Saved entries ▸

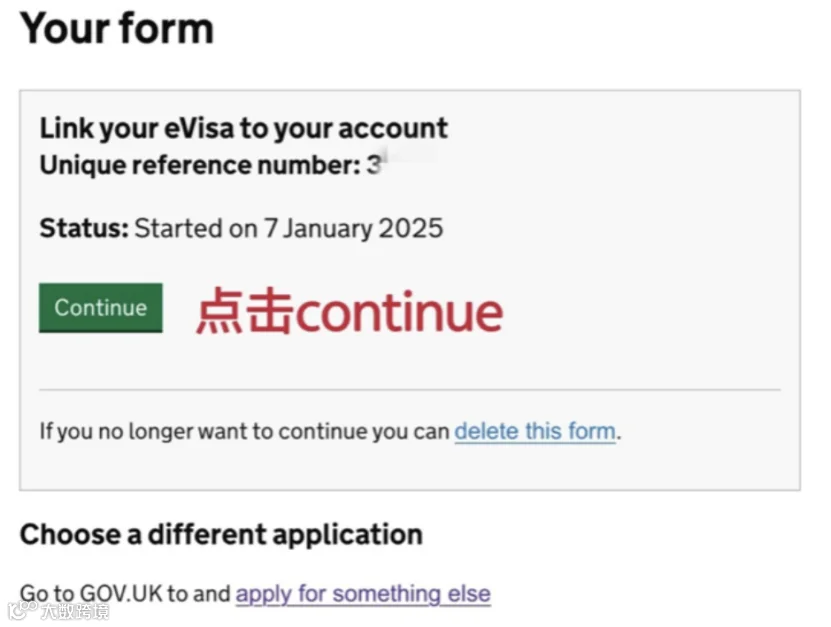Click the bold 'Status:' label

(x=84, y=228)
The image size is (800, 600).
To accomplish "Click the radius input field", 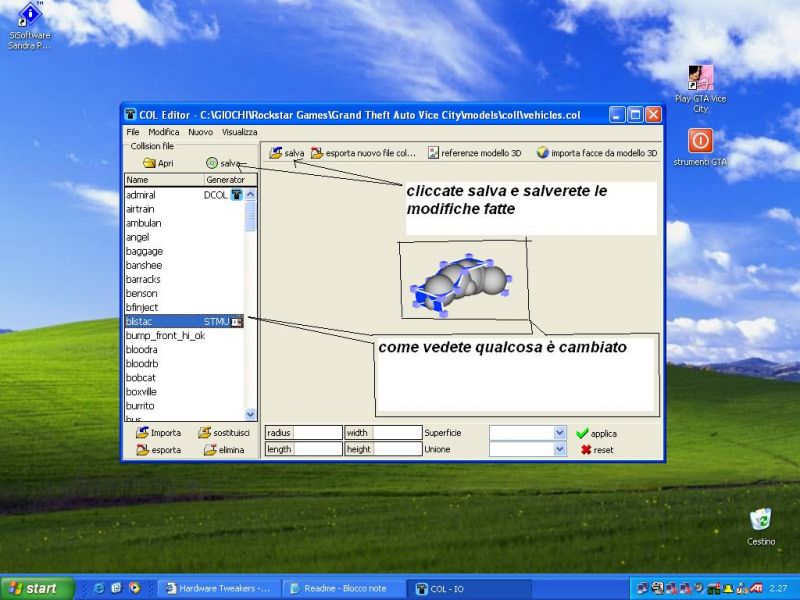I will [317, 433].
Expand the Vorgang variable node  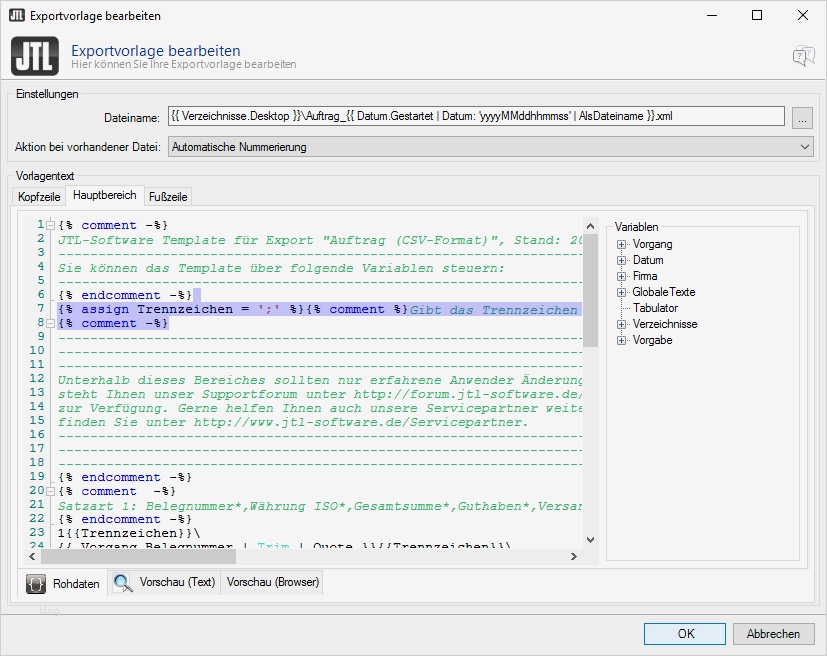pos(621,244)
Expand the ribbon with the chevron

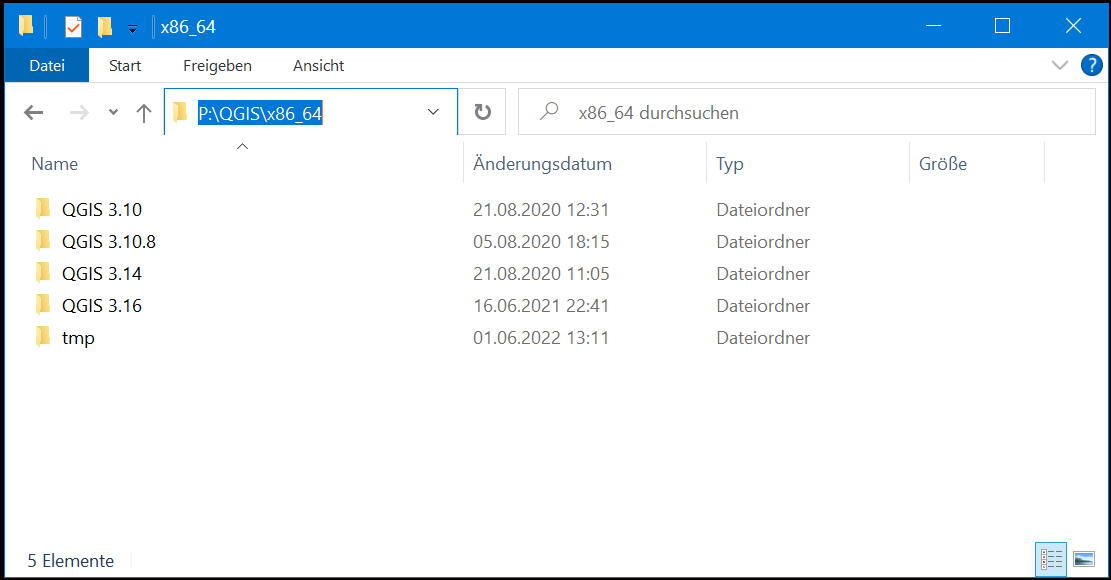1060,66
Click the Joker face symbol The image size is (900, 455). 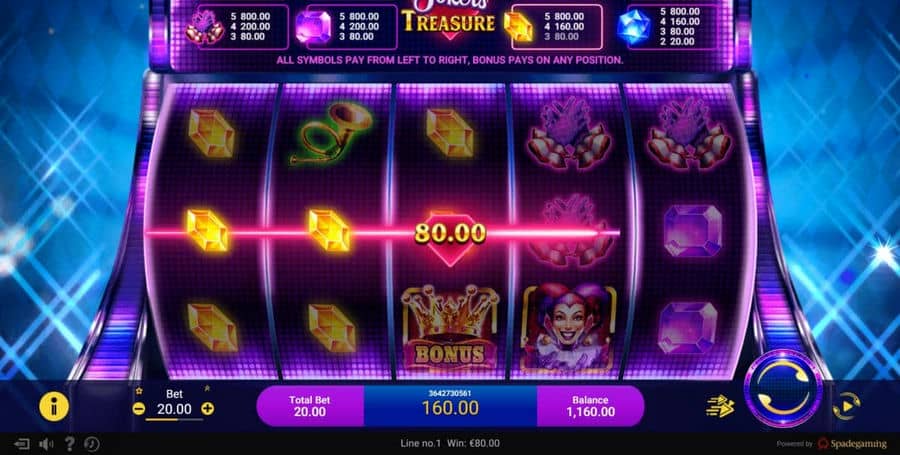568,327
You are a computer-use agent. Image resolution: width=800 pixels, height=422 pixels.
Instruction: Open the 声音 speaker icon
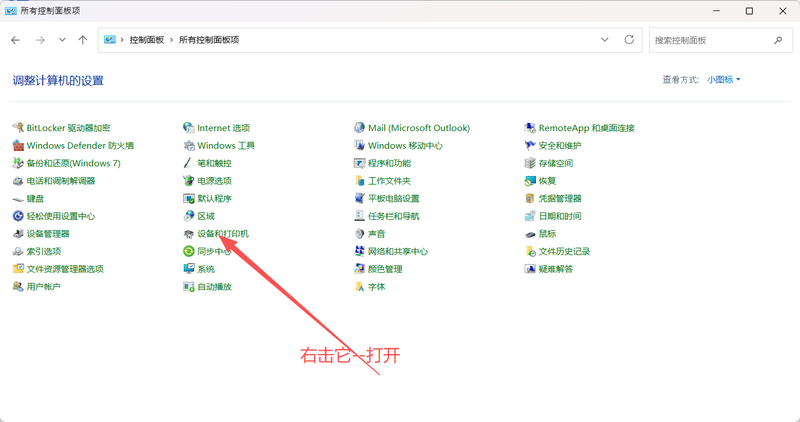pyautogui.click(x=359, y=234)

Try it ▸
Exactly as written, set down the lines from the line holding "You are a computer-use" to the last line of the data, both ends included, pictures excluded.

Answer to this task ▸
You are a computer-use agent. Image resolution: width=800 pixels, height=422 pixels.
Instruction: Open the 声音 speaker icon
pyautogui.click(x=359, y=234)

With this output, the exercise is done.